It’s been a week tonight since we walked into the ER, not knowing how much the pain, how much the illness would end up affecting our lives.
I wish I could say it will just be a memory soon enough. I’ll have the scar. I’ll have the knowledge that my body was so incredibly infected. I’ll remember that my white blood cell count was through the roof and that the doctors couldn’t get my blood pressure up or my fever down prior to surgery. And I know there are still unresolved issues.
Do I have the follow-up CT scan in January to see what is there and what is not? If there’s any sign of an appendix, it may require even more extensive surgery. If there’s any sign of right ovarian tissue, would it be enough to produce monthly hormones?
Because the left ovary still has that dermoid cyst and there would be no guarantee of removing only the cyst itself should that pain return. And then no guarantee of not being thrown into automatic menopause.

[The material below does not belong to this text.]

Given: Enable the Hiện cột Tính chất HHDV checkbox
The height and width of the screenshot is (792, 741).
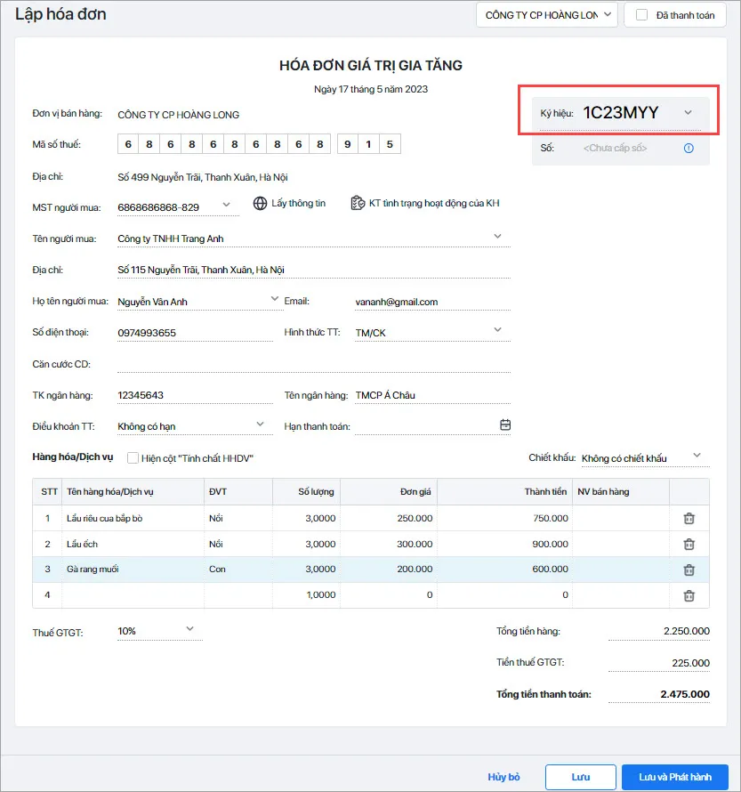Looking at the screenshot, I should pyautogui.click(x=133, y=458).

I’m trying to stay positive. I’m alive and I have my husband and the cats by my side. I have tons of people – family, friends, internet pals – surrounding me from near and far, wishing me well on recovery. I look at my older niece’s get well card and smile at how she’s growing up to be such a caring individual – and I think of how her older brother continues to excel at everything he does. I look at the videos made of my younger nieces and can’t wait to continue to see them grow.
I will get better – maybe even faster than normal because of what good shape I was in prior to all this shock to my system. I can’t shake the feelings of “what next?”, though. Not until I start feeling better, not until I can take back my household chores, not until I can stop taking the piles of antibiotics and pain pills and iron supplements.
This is normal for now. Excited for the holidays while keeping a watchful eye on my body. Catching up on reading and laughter while minding how much my body can handle right now. Looking forward to 2010 and all its possibilities while keeping those “what nexts?” close at hand.